Fiche publication
Date publication
novembre 2015
Journal
Nature communications
Auteurs
Membres identifiés du Cancéropôle Est :
Dr DAVIDSON Irwin
Tous les auteurs :
Ferri F, Parcelier A, Petit V, Gallouet AS, Lewandowski D, Dalloz M, van den Heuvel A, Kolovos P, Soler E, Squadrito ML, De Palma M, Davidson I, Rousselet G, Romeo PH
Lien Pubmed
Résumé
Despite its importance during viral or bacterial infections, transcriptional regulation of the interferon-β gene (Ifnb1) in activated macrophages is only partially understood. Here we report that TRIM33 deficiency results in high, sustained expression of Ifnb1 at late stages of toll-like receptor-mediated activation in macrophages but not in fibroblasts. In macrophages, TRIM33 is recruited by PU.1 to a conserved region, the Ifnb1 Control Element (ICE), located 15 kb upstream of the Ifnb1 transcription start site. ICE constitutively interacts with Ifnb1 through a TRIM33-independent chromatin loop.
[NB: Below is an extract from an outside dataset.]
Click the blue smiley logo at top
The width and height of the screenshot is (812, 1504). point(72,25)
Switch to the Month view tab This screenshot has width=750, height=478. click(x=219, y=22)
At late phases of lipopolysaccharide activation of macrophages, TRIM33 is bound to ICE, regulates Ifnb1 enhanceosome loading, controls Ifnb1 chromatin structure and represses Ifnb1 gene transcription by preventing recruitment of CBP/p300. These results characterize a previously unknown mechanism of macrophage-specific regulation of Ifnb1 transcription whereby TRIM33 is critical for Ifnb1 gene transcription shutdown.
Mots clés
Animals, Female, Gene Expression Regulation, Interferon-beta, genetics, Macrophage Activation, Macrophages, cytology, Male, Mice, Mice, Inbred C57BL, Transcription Factors, genetics, Transcription, Genetic
Référence
Nat Commun. 2015 Nov;6:8900